Я бывал у него почти каждый день, естественно, что наши встречи слились в памяти, как бы превратившись в одну продолжавшуюся годами встречу. Но в этой непрерывности были сцены, когда время как бы останавливалось, застывало и приближающийся из глубины кадр занимал весь экран, объединяя все, что оставалось за рамкой. Так, однажды осенью 1937 года я пришел к нему и застал его в том настроении, которое он любил выразительно показывать позой, полной невозможности не то что работать, а говорить или любым способом участвовать в жизни: понурившись сидя в кресле, не за столом, он говорил: "Я сегодня…" - и показывал, каков он сегодня, полуоткрыв рот и беспощадно покачивая брошенными руками. Он был уже тяжело болен тогда, но этот упадок, подчас длившийся неделями, почти всегда был вызван не только болезнью. Его могла сбить с ног случайность, чей-то хамский, несправедливый поступок, чужая беда, которой он, с его поражавшей меня проницательностью, придавал общее значение.

Одна из таких наших встреч рассказана в моем романе "Двойной портрет". Она почти не замаскирована и может, мне кажется, занять свое место в этой книге.

Вот эта главка:

"…Я зашел к старому другу, глубокому ученому, занимавшемуся историей русской жизни прошлого века. Он был озлобленно-спокоен.

- Смотри, - сказал он, подведя меня к окну, из которого открывался обыкновенный вид на стену соседнего дома. - Видишь?

Тесный, старопетербургский двор был пуст. К залатанной крыше сарая прилепился высокий деревянный домик с лесенкой и длинным шестом. Голубятня?

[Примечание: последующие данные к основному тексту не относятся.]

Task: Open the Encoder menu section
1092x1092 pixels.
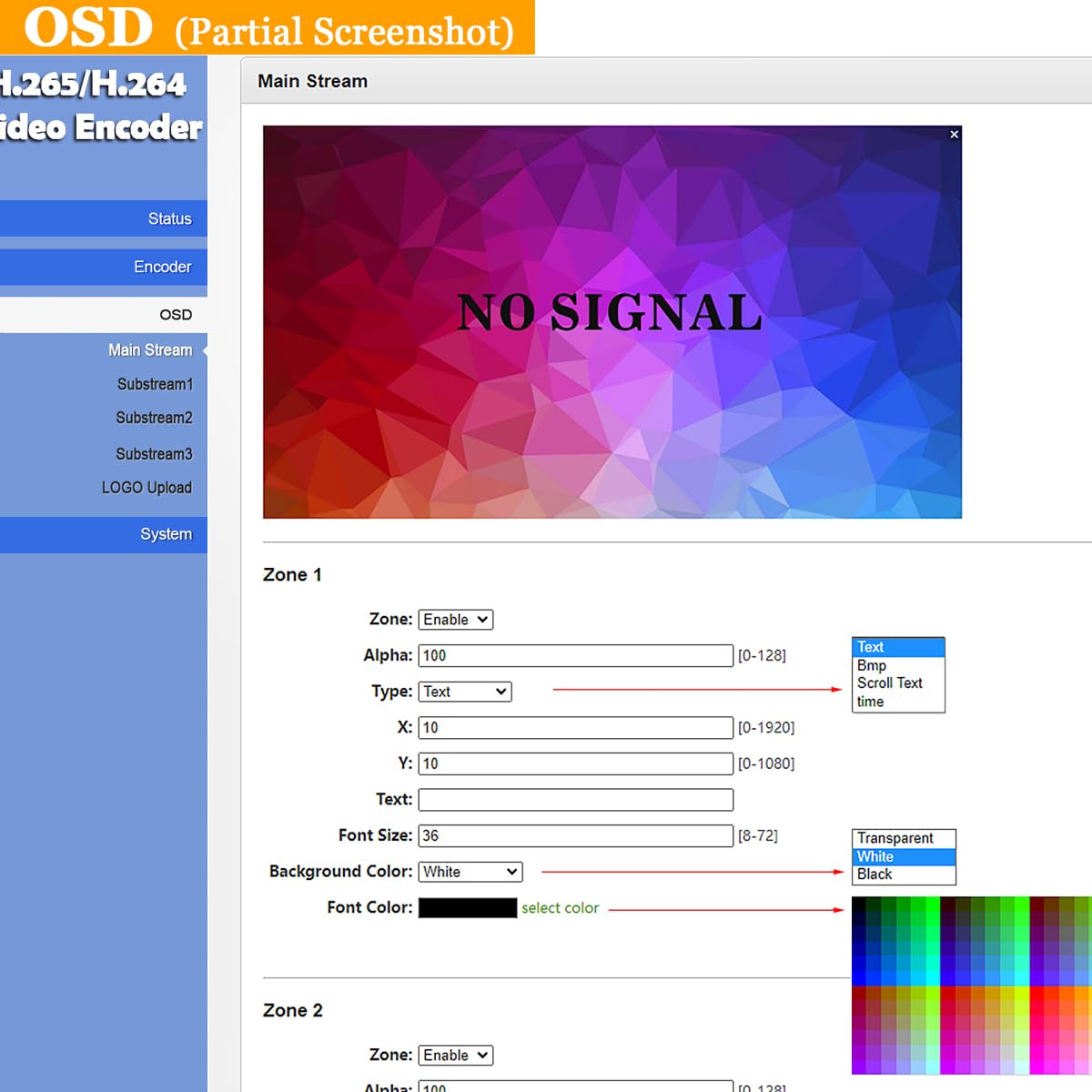Action: point(162,267)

Но и домик был безжизненно пуст.

- Ничего не вижу.

- Присмотрись.

И я увидел - не двор, а воздух двора, рассеянную, незримомелкую пепельную пыль, неподвижно стоявшую в каменном узком колодце.

- Что это?

Он усмехнулся.

- Память жгут, - сказал он. - Давно - и каждую ночь.

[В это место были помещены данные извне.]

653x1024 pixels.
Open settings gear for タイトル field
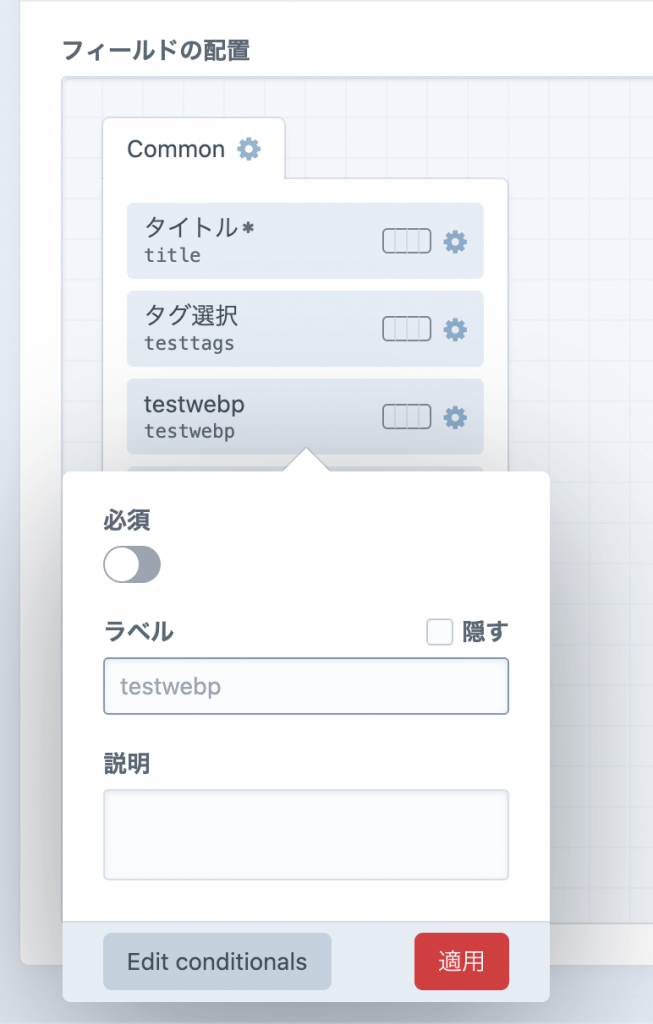pos(455,241)
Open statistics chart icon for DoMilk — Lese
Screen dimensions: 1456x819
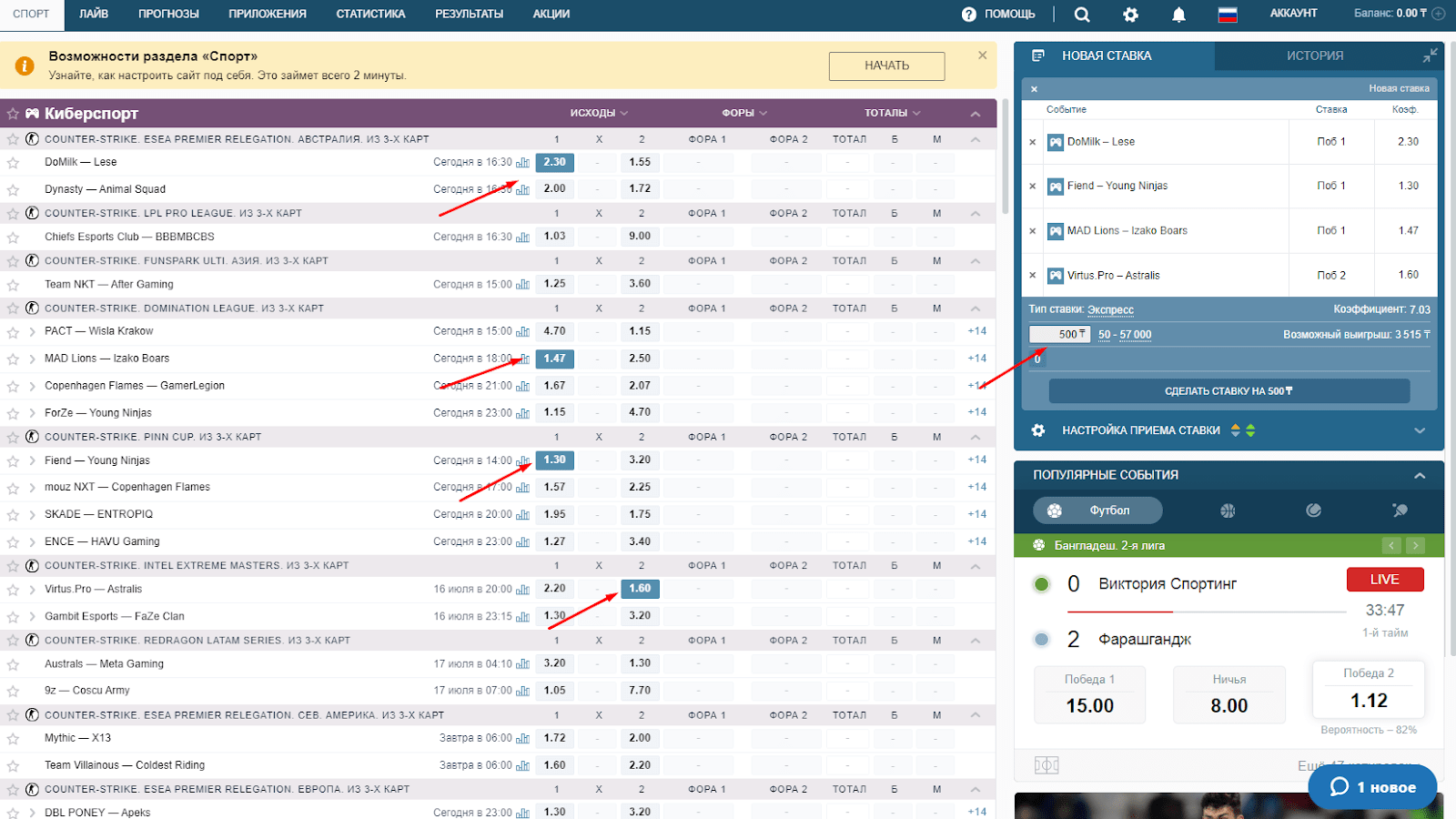[x=522, y=163]
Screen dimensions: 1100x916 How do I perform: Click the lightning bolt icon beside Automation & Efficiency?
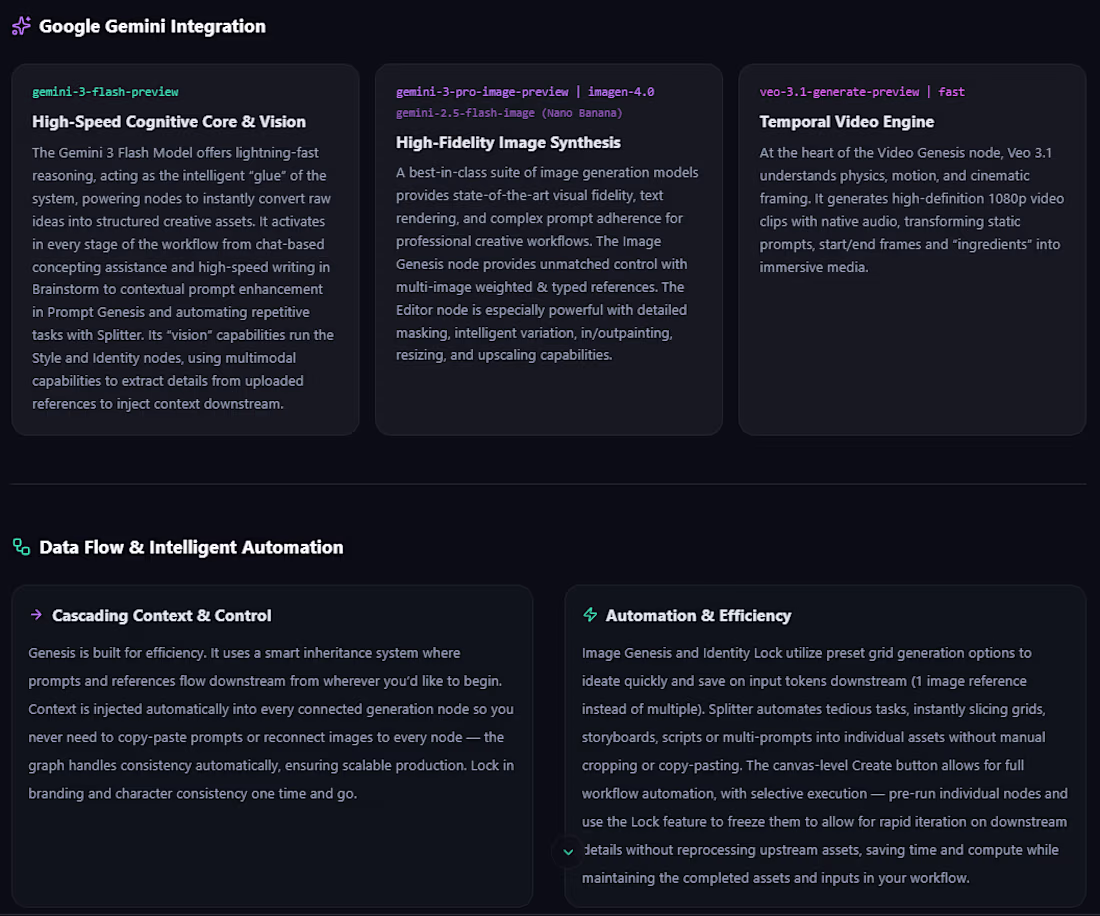click(x=590, y=615)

И он заговорил о гибели писем, фотографий, документов, в которых с неповторимым своеобразием отпечаталась частная жизнь, об осколках времени - драгоценных, потому что из них складывается история народа.

- Я схожу с ума, - сказал он, - когда думаю, что каждую ночь тысячи людей бросают в огонь свои дневники".

Казалось, давно забылись, померкли в памяти эти дни, пустой двор, запах гари, улетевшие голуби, легкий пепел в лучах осеннего солнца! Но, как на черно-белом экране, вспыхнула передо мной эта сцена, когда…

…и уходя из романа "Двойной портрет", я мог бы закончить: "…когда теперь, через сорок лет, я пытаюсь показать Юрия Тынянова, оставляя за рамкой кадра события 1937 года".